_Objectif de l'exercice_
D'après le texte sur la conférence de Genève, à quelle date s'était tenue la précédente conférence contre le racisme de Durban ?

_Texte fourni_
========================

Conférence de Genève : 2/3, Une ambiance meilleure qu'on pouvait le craindre

Elie Wiesel manifestant contre Ahmadinejad, Genève le 20 avril 2009

Manifestation pour le Darfour sur la place des nationsface à l'ONU, Genève le 21 avril 2009 (photo Jean Corcos)
Deux femmes islamistes portant une pancarte "antisioniste", 
entrée du Palais des Nations

Faut-il le rappeler ? Tout le monde craignait de retrouver à Genève la même ambiance délétère que lors de la précédente conférence contre le racisme de Durban, en septembre 2001 : comme le rappelle Malka Marcovich dans son livre « Les nations désunies. Comment l’ONU enterre les droits de l’homme », la réunion des ONG en marge de la conférence des droits de l’homme avait donné lieu à un véritable « pogrom » ... ci-dessous, un extrait :
« Car en effet à Durban, l’antisémitisme des déchaîne sans complexe : exposition de dessins antisémites dignes des années trente, diffusion des « Protocoles des sages de Sion », de « Mein Kampf », agressions des personnes identifiées comme juives, appel au meurtre des juifs dans un stade de deux mille personnes enthousiastes à l’issue du discours fleuve de Fidel Castro ».

========================

_Matériel fourni_
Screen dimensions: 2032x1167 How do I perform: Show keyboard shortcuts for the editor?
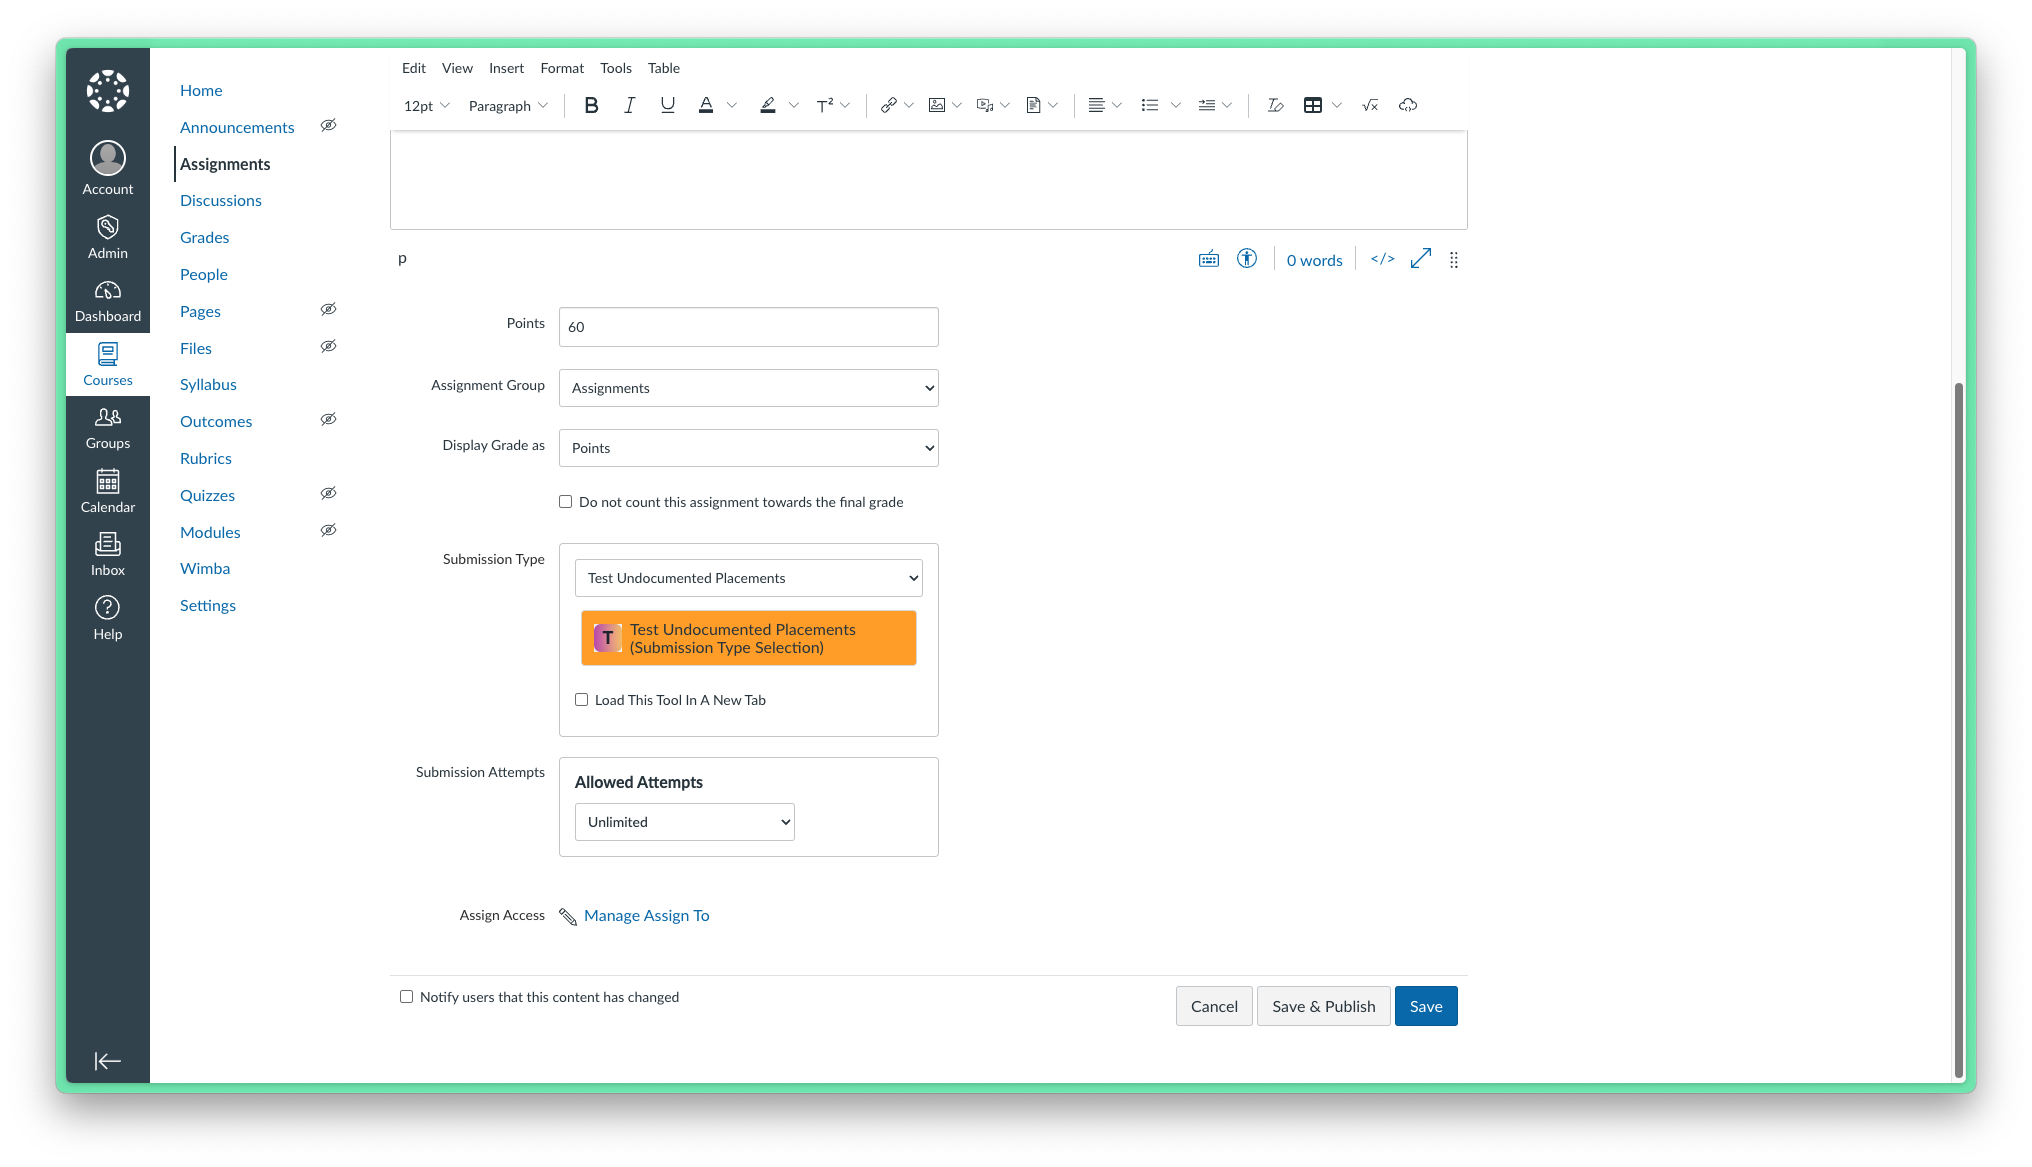(x=1208, y=258)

========================

_Résultat de l'exercice_
En septembre 2001.